O governo do Rio de Janeiro deve R$ 26 bilhões a instituições financeiras. A informação foi confirmada nesta terça-feira (18) pelo governador em exercício, Ricardo Couto, após reunião com o ministro da Fazenda, Dario Durigan, em Brasília. O estado busca renegociar os débitos para reduzir juros e reorganizar as contas públicas.
As informações são da Agência Brasil.
A negociação não se limita ao Programa de Pleno Pagamento de Dívidas dos Estados (Propag), que trata dos débitos com a União. O objetivo é também reestruturar as dívidas mantidas com bancos e outras instituições financeiras.
Couto afirmou que o governo fluminense pretende renegociar as dívidas com juros menores. Segundo ele, a União tem apoiado as negociações. O governador garantiu que não será necessária uma nova garantia do Tesouro Nacional para viabilizar a operação.
Dívida com a União
Além do passivo bancário, o Rio também negocia a dívida com a União. Em maio, o estado foi autorizado a aderir ao Propag. Com a adesão, oficializada em junho, a dívida do Rio com a União caiu de R$ 210 bilhões para R$ 168,5 bilhões.

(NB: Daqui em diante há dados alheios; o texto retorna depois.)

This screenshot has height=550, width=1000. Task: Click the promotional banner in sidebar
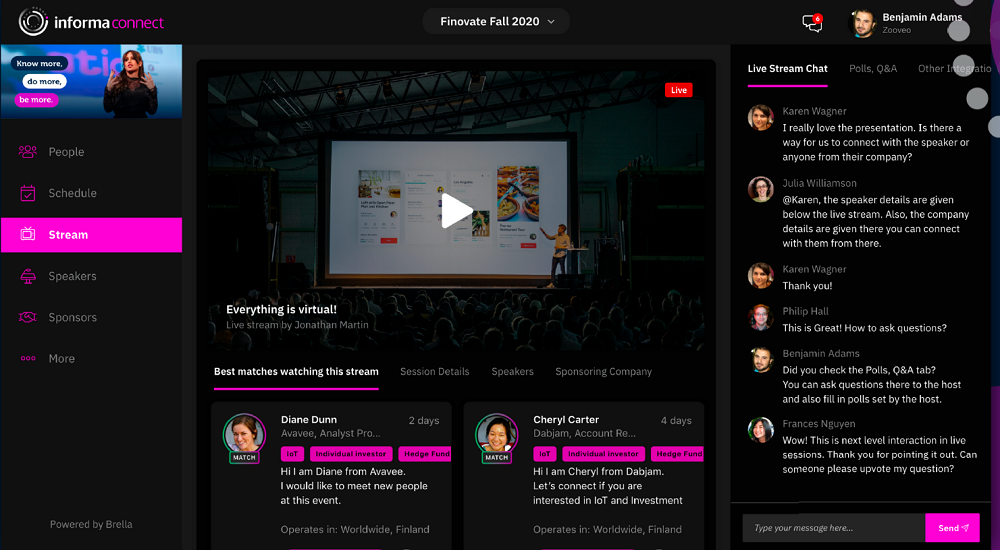point(91,82)
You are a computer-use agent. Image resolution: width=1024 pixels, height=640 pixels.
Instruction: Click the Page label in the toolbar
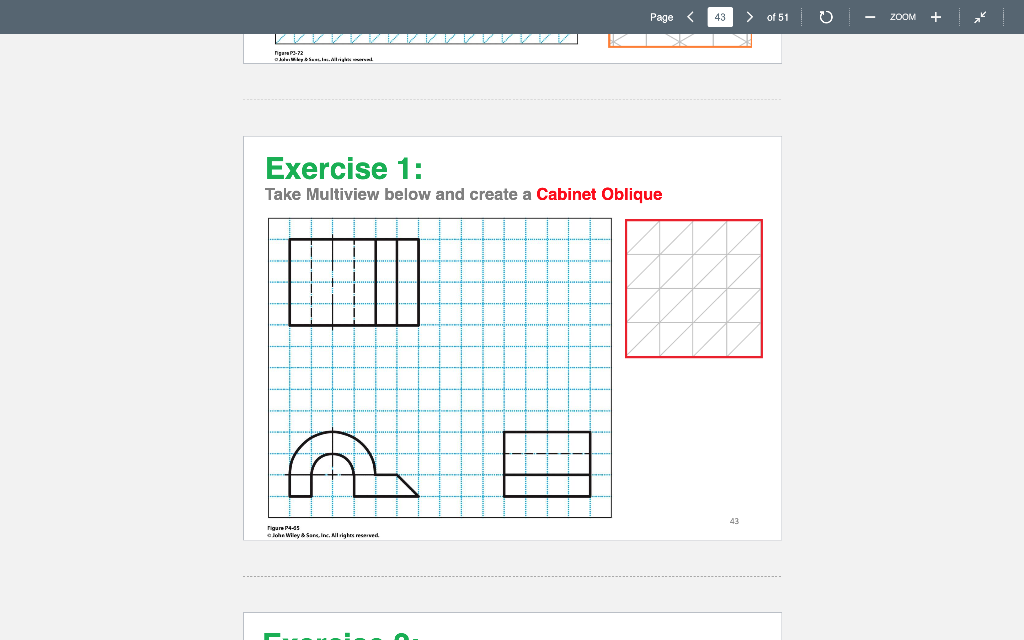660,17
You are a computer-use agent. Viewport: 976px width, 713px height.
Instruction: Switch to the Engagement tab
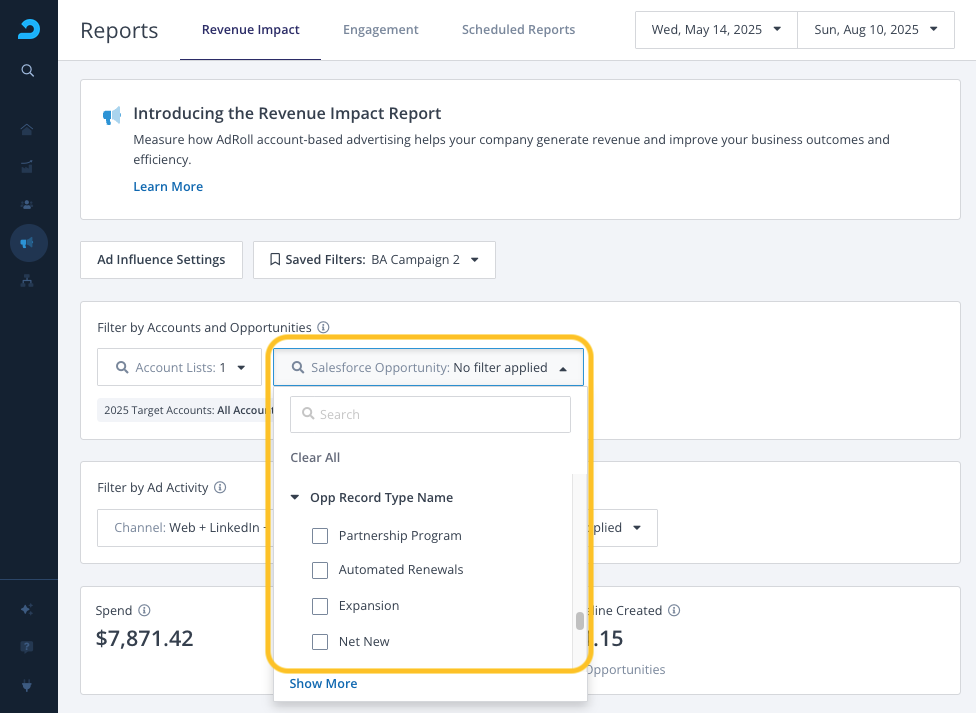(380, 30)
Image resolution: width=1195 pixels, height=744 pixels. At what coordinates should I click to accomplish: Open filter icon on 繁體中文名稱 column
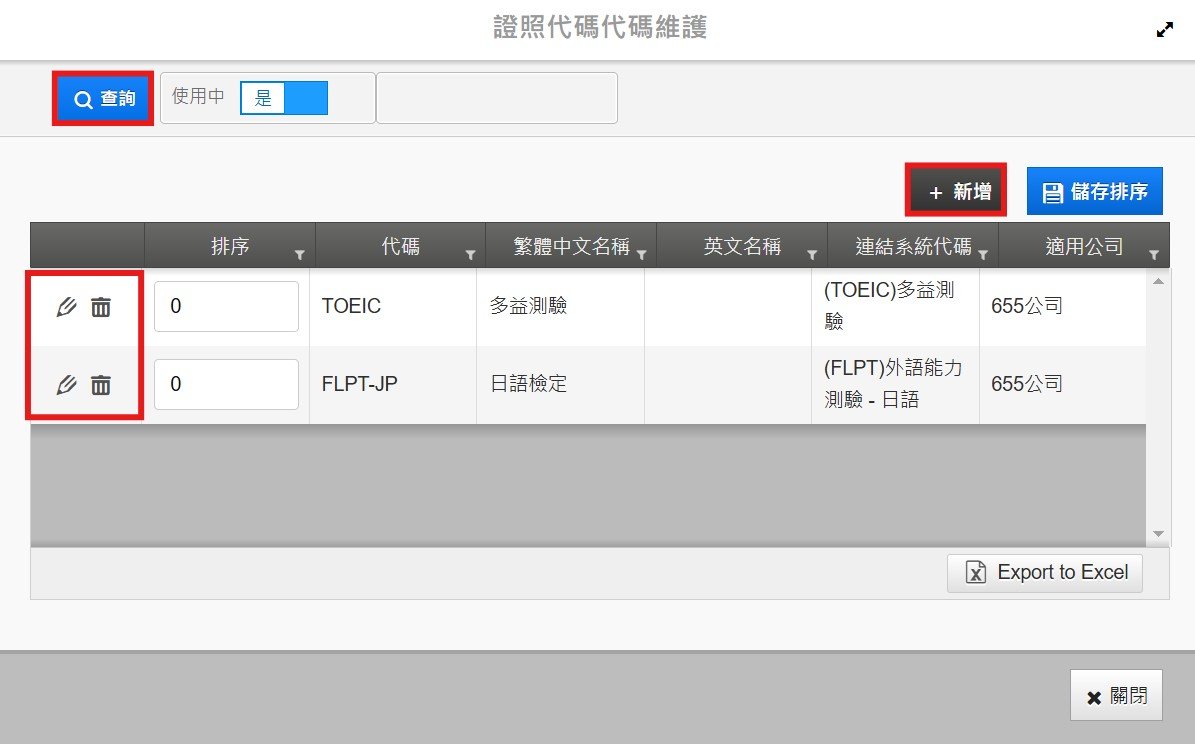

As parcelas mensais também foram reduzidas, de R$ 436 milhões para R$ 119 milhões. O prazo de pagamento foi estendido até 2056. A dívida passa a ser corrigida apenas pela inflação, medida pelo Índice Nacional de Preços ao Consumidor Amplo (IPCA).
Contrapartidas
Para obter as condições previstas no Propag, o Rio se comprometeu a reduzir 20% do total devido à União. Recursos que seriam destinados ao estado pelo Fundo Nacional de Desenvolvimento Regional (FNDR) permanecerão com o governo federal até 2048. O estado também deverá aplicar 1% do saldo devedor em áreas como educação, infraestrutura e segurança.
Desde 2016, a União já pagou cerca de R$ 47 bilhões em dívidas do Rio de Janeiro que não foram quitadas pelo estado.